I'm working on an AEP in the IoT space, where we've created a few domain-specific entities to allow users to model their data. Each entity has both a type and instances of that entity. These are:
- Assets. e.g. an Asset Type could be Truck. Assets are designed to store both attributes (registration, type etc), and metric data about the Truck (location, speed etc). Metric data can be queried historically.
- Events. e.g. Ignition On, Speeding. Events can be linked to Assets. They describe things that happened.
- Cycles. e.g. Shift Started, Trip Started. Cycles are temporal, with a start & end time. They are tied to Assets and allow for powerful analytics (e.g. show me average distance travelled by a truck per shift).
This works well for a lot of use-cases, but we're frequently running into problems where users want to store data that doesn't fit into the above entities. Some examples (maintaining the transport theme):
- Vehicle Maintenance scheduling
- Vehicle Pre-Shift Checklist (could store as an Event but a bit contrived)
- Parcel
We're considering creating an arbitrary "Object Type" which supports basic CRUD operations + mappings to our existing entities. This is similar conceptually to Tables in ServiceNow, Datastores in AWS Amplify etc. An example of how this might work:
- Create a new Object Type (e.g. Vehicle Maintenance Schedule)
- Define a schema / allowed properties for that Object Type, including relations to existing entities and other objects:
{
"name": "Maintenance",
"schema": {
"vehicle": {
"type": {
"entityType": "ASSET-TYPE",
"identifier": "person"
}
}
}
- Store entities in Postgres, with the data stored as a jsonb column
- Have a mapping table that maps objects to entities, e.g.
CREATE TABLE object_entity_mapping {
object_id UUID,
object_type UUID,
entity_id UUID,
entity_type UUID,
linked_field varchar
};
Concerns
Speaking with my colleagues, there's concerns about the scalability and complexity of the solution, particularly if complex queries are required. As our application is multi-tenanted it's hard to make guarantees about how our users will use the objects.

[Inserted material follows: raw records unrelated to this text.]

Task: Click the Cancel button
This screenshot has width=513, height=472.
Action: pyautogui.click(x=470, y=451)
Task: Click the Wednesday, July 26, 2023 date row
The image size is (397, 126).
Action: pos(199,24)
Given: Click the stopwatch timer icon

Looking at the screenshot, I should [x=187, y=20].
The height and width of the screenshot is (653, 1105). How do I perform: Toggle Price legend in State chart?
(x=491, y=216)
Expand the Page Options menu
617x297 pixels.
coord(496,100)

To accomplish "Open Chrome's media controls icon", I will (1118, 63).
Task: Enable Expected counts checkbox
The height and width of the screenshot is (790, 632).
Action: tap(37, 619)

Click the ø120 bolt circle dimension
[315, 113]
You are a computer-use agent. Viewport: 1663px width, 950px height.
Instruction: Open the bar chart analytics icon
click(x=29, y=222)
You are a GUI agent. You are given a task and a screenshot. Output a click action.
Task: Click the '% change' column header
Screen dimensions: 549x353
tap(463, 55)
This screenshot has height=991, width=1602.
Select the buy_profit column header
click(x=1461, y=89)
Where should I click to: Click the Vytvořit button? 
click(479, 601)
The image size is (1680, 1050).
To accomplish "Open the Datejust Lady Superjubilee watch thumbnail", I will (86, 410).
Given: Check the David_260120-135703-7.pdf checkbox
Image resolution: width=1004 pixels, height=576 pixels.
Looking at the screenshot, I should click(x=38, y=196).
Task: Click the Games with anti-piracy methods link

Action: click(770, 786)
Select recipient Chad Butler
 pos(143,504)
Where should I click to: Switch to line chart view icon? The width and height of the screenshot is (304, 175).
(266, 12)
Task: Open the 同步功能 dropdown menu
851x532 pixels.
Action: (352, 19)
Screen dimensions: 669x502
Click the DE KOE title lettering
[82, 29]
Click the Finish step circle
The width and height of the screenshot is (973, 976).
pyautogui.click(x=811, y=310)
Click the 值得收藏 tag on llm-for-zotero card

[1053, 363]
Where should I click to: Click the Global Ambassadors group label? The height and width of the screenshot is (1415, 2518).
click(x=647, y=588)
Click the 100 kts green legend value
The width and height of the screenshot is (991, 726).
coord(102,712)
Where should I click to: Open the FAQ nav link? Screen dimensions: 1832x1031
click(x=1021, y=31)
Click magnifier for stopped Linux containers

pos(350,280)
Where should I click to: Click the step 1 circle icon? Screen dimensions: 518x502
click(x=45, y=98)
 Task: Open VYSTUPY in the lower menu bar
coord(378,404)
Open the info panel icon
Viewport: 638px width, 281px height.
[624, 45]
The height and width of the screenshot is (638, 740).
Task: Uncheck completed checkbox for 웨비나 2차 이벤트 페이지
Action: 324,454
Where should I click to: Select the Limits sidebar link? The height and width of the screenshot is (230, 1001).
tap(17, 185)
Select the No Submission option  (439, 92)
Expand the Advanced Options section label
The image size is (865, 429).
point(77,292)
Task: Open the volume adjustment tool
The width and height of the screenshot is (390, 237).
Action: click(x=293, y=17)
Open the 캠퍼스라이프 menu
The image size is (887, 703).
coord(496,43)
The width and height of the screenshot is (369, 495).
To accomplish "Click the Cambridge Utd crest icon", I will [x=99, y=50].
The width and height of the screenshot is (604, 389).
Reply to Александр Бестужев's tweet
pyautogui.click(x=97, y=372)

Some ideas we're discussing for performance:
- Partition on the Object Type + index on the jsonb column
- Limit the amount of nesting to 3 levels deep (we'd prefer users link to other entities/objects rather than store all the data in a huge document)
- Potential limitation on data size
Questions
- Does the approach as described make sense? Any pitfalls that we might be missing here?
- Are there other tools/resources/common approaches to solving this problem?
- Are there any alternative solutions that might be worth exploring?